Children Addicted to Alcohol and Drugs in Wales

Statistics indicate that alcohol and drug addiction among young people is rising. This trend is very worrying and solutions are not simple. The biggest fear is that these teenagers are setting themselves into a cycle of addiction that will be very tough to break.A recently released report shows that the percentage of children aged under 15 drinking alcohol has risen, and that in Wales specifically, there is a significant rise in admissions to alcohol rehab units following addiction to alcohol and cannabis.
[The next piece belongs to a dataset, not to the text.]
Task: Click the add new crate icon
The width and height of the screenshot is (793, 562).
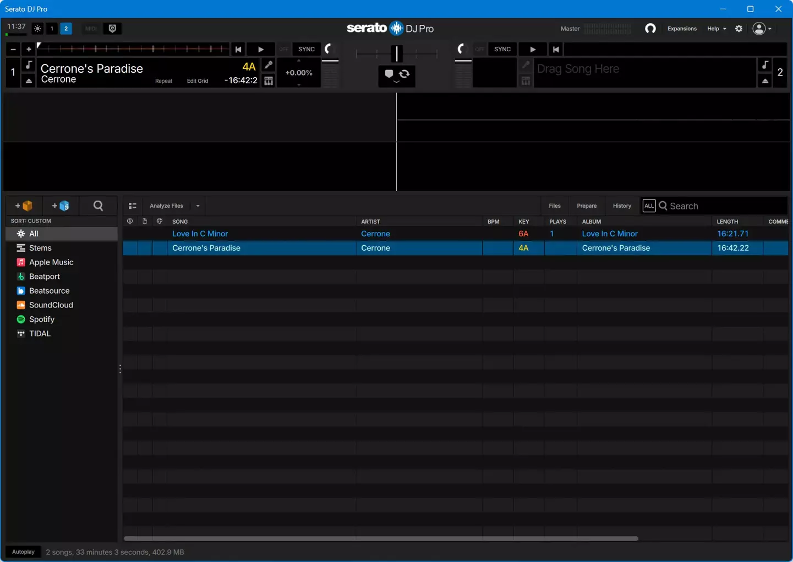Action: 24,206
According to statistics there were 479 referrals for drug treatment in the period 2010-2011. Although this seems only a slight increase on the figures returned in 2009-2010, (463) it reflects a steady increase on a yearly basis since the studies began in 2008. Perhaps more alarming is the figures showing how much children are generally drinking weekly.


The study found that as many as 4% of young children between the ages of 12 and 13 are drinking the equivalent of 19 glasses of wine per week – or 28 units of alcohol or more. This is far and above the advised level for an adult let alone a child. The study which focused on the behaviours of 83,000 pupils in Years Six, Eight and 10 across the UK, revealed that 11% of Year 10 pupils drank more than 10 units of alcohol in the last week.

Abuse was not just restricted to alcohol. There appears to be more drug treatment referrals for children after they have abused stimulants, tranquilisers and sedatives. What is perhaps more alarming is the fact that teenagers are admitting to using legal drugs to “get a high”. The danger with abuse of legal drugs is it much more difficult to monitor and police, and to restrict access. Also because these legal substances are not reported in the media, the detrimental effects are not spoken about –so children are not realising the risks they are running.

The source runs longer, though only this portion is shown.